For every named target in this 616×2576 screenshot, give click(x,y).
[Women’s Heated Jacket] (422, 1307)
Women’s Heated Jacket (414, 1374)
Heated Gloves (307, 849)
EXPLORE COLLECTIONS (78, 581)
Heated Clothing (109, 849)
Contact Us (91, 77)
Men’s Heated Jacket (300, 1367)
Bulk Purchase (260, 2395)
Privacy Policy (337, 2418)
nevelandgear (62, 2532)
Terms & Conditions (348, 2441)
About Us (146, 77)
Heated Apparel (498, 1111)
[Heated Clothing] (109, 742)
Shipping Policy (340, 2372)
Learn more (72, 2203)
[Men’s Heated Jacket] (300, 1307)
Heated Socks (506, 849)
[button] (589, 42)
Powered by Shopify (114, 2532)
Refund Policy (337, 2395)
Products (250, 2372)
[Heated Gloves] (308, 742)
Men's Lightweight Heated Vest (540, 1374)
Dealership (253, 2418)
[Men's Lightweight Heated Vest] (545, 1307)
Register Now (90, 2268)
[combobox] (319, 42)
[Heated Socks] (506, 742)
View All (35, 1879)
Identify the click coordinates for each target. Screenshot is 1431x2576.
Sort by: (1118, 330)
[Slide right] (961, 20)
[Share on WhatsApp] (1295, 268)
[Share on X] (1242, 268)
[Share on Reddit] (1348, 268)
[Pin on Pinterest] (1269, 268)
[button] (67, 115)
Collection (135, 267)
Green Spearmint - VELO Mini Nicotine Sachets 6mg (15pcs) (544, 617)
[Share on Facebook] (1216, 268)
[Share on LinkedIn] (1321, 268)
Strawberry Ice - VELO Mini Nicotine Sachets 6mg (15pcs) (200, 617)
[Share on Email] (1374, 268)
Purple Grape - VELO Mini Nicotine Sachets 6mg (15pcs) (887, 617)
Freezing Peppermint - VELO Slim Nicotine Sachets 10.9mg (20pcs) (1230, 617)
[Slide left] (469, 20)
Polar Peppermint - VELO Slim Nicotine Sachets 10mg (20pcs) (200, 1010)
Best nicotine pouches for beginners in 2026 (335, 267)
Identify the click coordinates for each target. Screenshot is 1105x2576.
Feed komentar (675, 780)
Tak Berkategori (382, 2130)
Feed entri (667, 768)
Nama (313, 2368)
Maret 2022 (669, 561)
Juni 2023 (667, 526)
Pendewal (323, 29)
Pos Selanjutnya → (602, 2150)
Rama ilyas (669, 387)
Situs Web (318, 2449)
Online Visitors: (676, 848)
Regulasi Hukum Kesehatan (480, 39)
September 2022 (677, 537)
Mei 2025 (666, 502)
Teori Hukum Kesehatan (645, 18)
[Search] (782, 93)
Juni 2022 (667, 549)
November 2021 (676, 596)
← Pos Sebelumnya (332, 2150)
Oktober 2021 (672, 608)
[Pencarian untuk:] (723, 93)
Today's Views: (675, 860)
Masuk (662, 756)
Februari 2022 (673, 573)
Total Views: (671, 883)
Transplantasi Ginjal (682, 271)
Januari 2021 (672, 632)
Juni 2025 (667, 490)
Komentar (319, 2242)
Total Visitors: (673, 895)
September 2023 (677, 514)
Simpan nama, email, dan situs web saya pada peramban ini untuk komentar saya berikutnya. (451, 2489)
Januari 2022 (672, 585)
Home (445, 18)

### Exercise aim
Retype, exactly as shown, the lines from the one with "Online Visitors: (676, 848)" through the end of the records.

### Answer area
Online Visitors: (676, 848)
Regulasi Hukum Kesehatan (480, 39)
September 2022 (677, 537)
Mei 2025 (666, 502)
Teori Hukum Kesehatan (645, 18)
[Search] (782, 93)
Juni 2022 (667, 549)
November 2021 (676, 596)
← Pos Sebelumnya (332, 2150)
Oktober 2021 (672, 608)
[Pencarian untuk:] (723, 93)
Today's Views: (675, 860)
Masuk (662, 756)
Februari 2022 (673, 573)
Total Views: (671, 883)
Transplantasi Ginjal (682, 271)
Januari 2021 (672, 632)
Juni 2025 (667, 490)
Komentar (319, 2242)
Total Visitors: (673, 895)
September 2023 (677, 514)
Simpan nama, email, dan situs web saya pada peramban ini untuk komentar saya berikutnya. (451, 2489)
Januari 2022 (672, 585)
Home (445, 18)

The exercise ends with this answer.